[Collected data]
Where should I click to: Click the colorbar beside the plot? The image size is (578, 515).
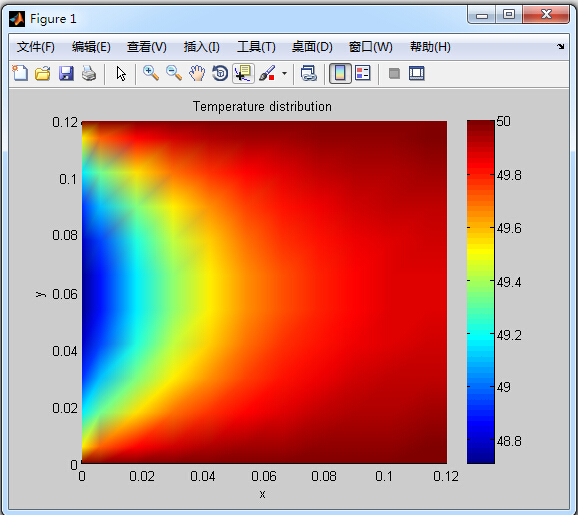[x=480, y=292]
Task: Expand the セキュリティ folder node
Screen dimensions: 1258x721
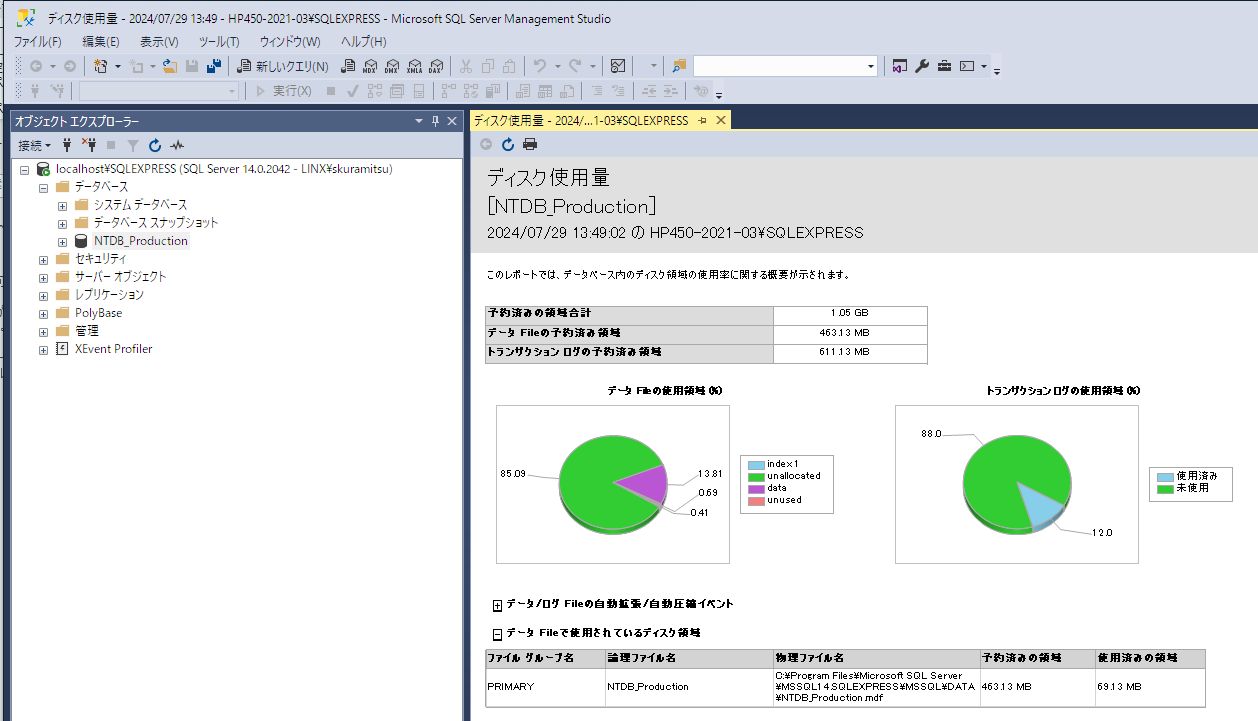Action: (x=43, y=259)
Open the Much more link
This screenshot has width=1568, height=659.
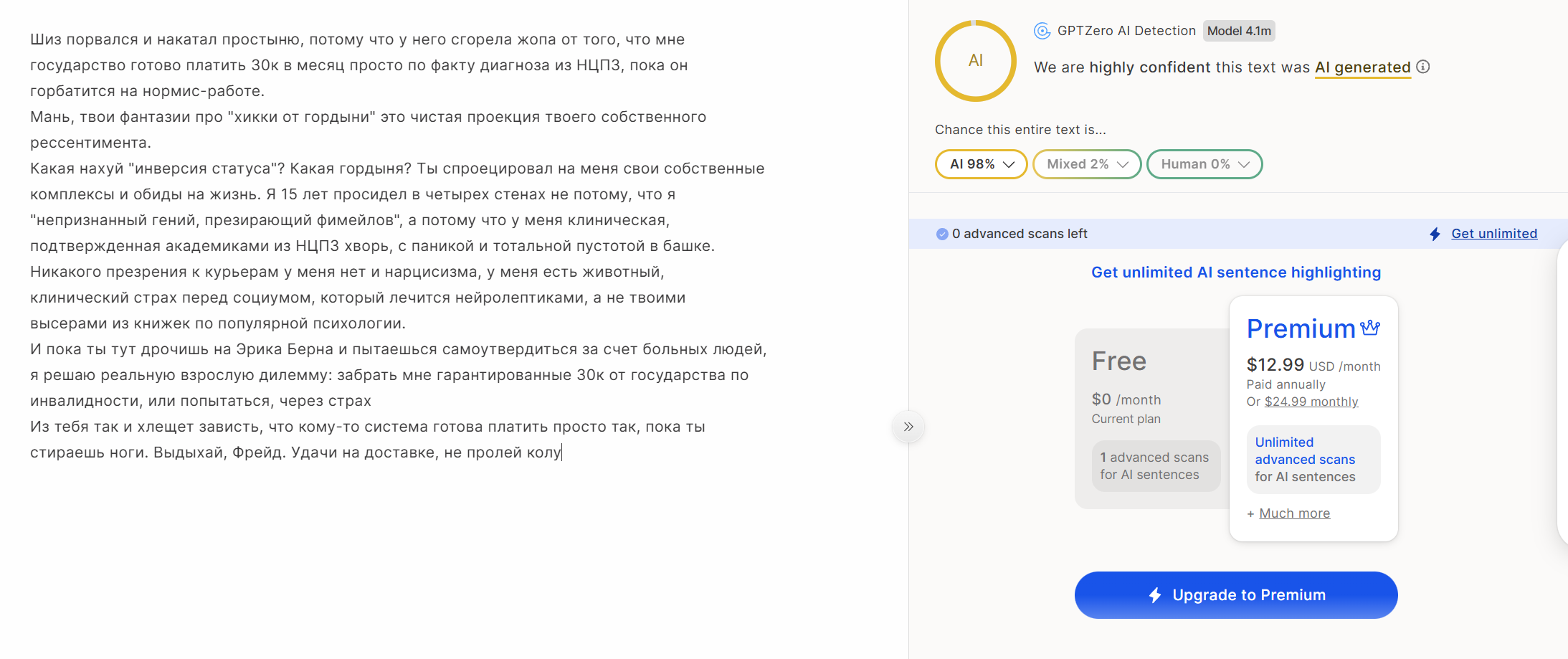tap(1295, 513)
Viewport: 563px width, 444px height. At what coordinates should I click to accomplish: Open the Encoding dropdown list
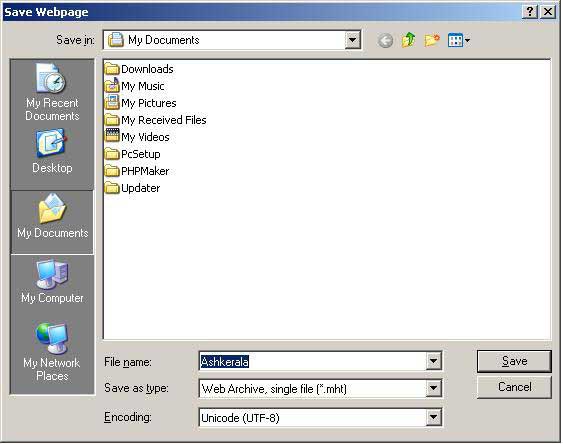[433, 417]
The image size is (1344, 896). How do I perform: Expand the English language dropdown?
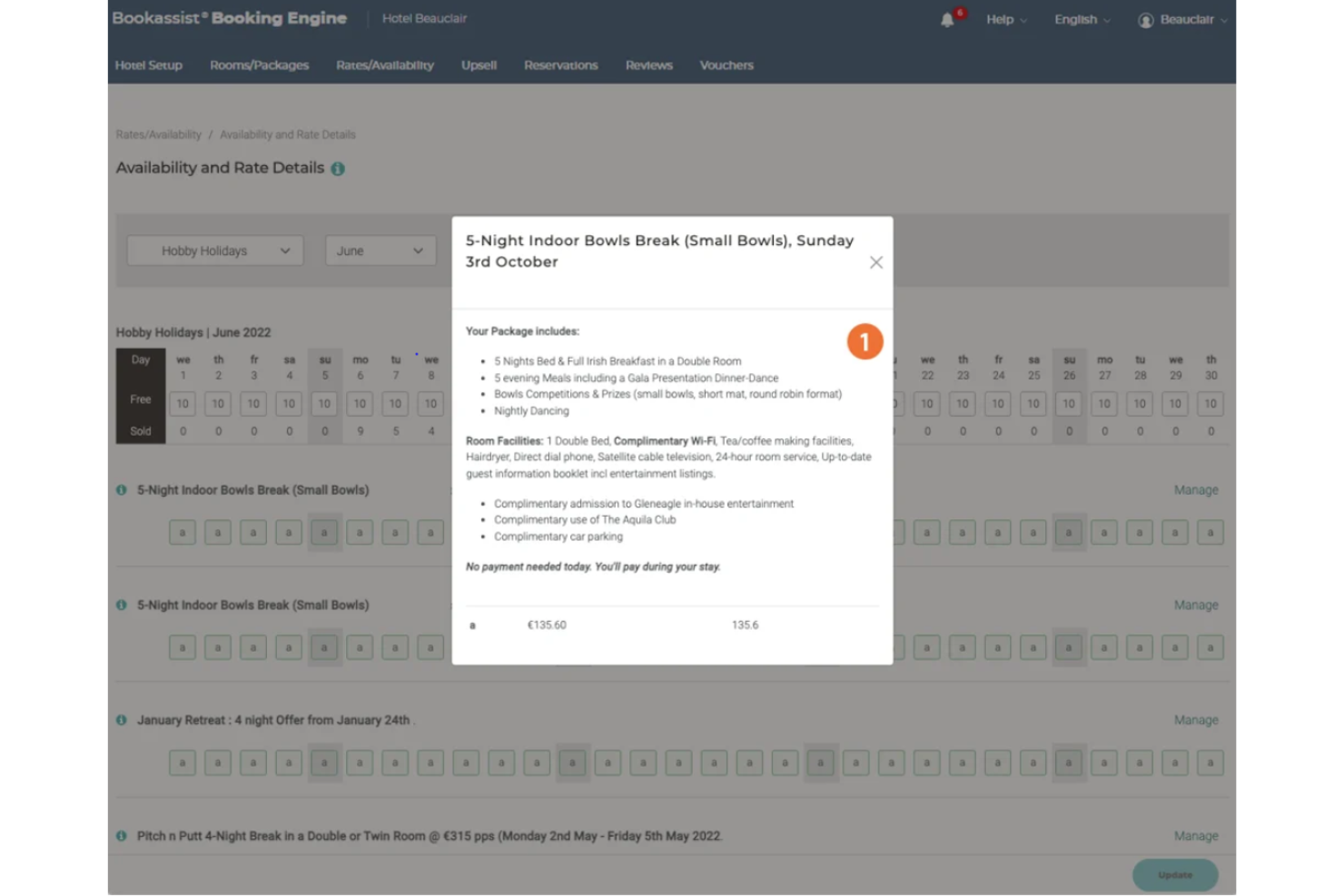coord(1081,19)
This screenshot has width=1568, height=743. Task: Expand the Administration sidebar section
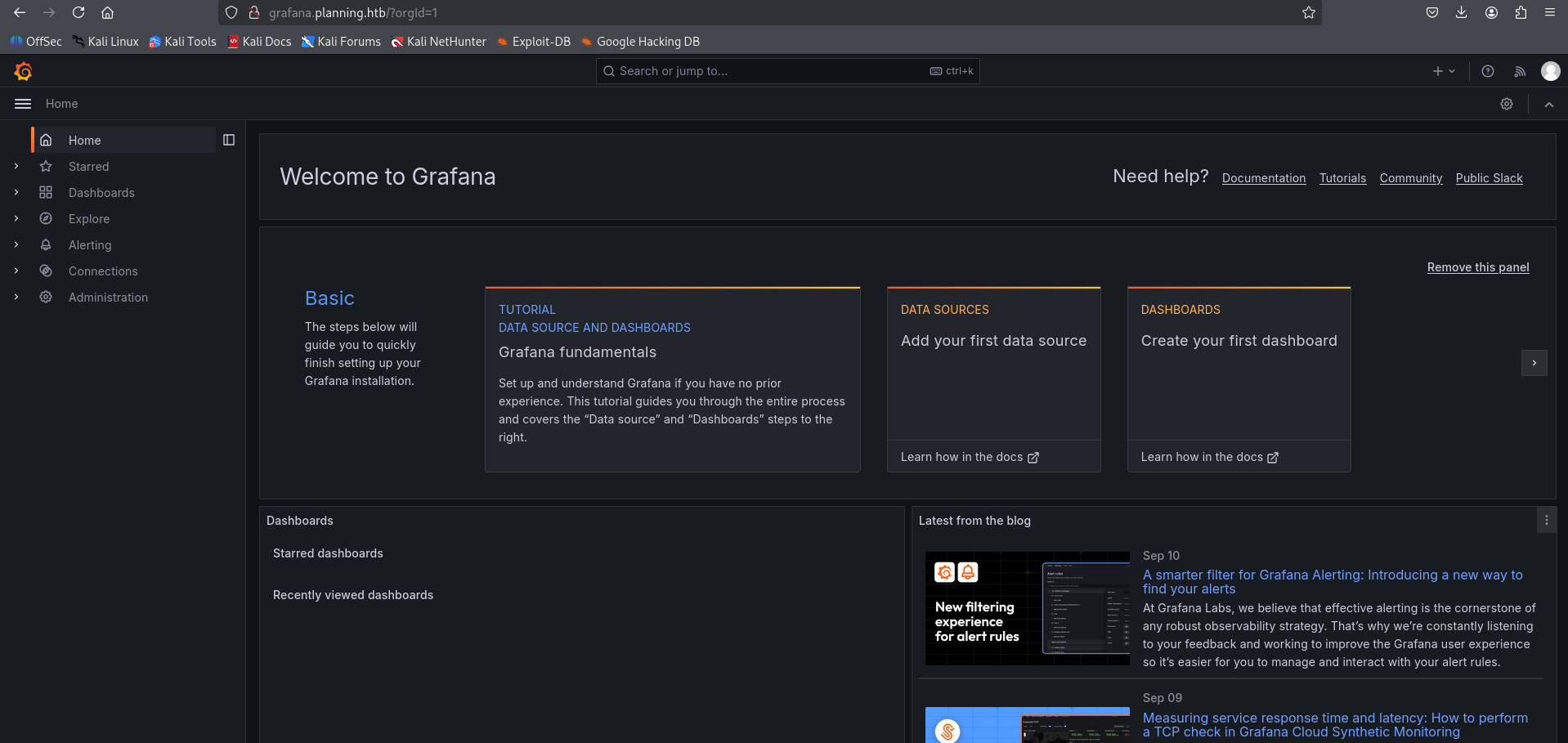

__THE PROBLEM__:
Out of the records above, pull each line containing the word "Task".

__EXPECTED ANSWER__:
Task: Expand the セキュリティ folder node
This screenshot has width=1568, height=743. Task: Expand the Administration sidebar section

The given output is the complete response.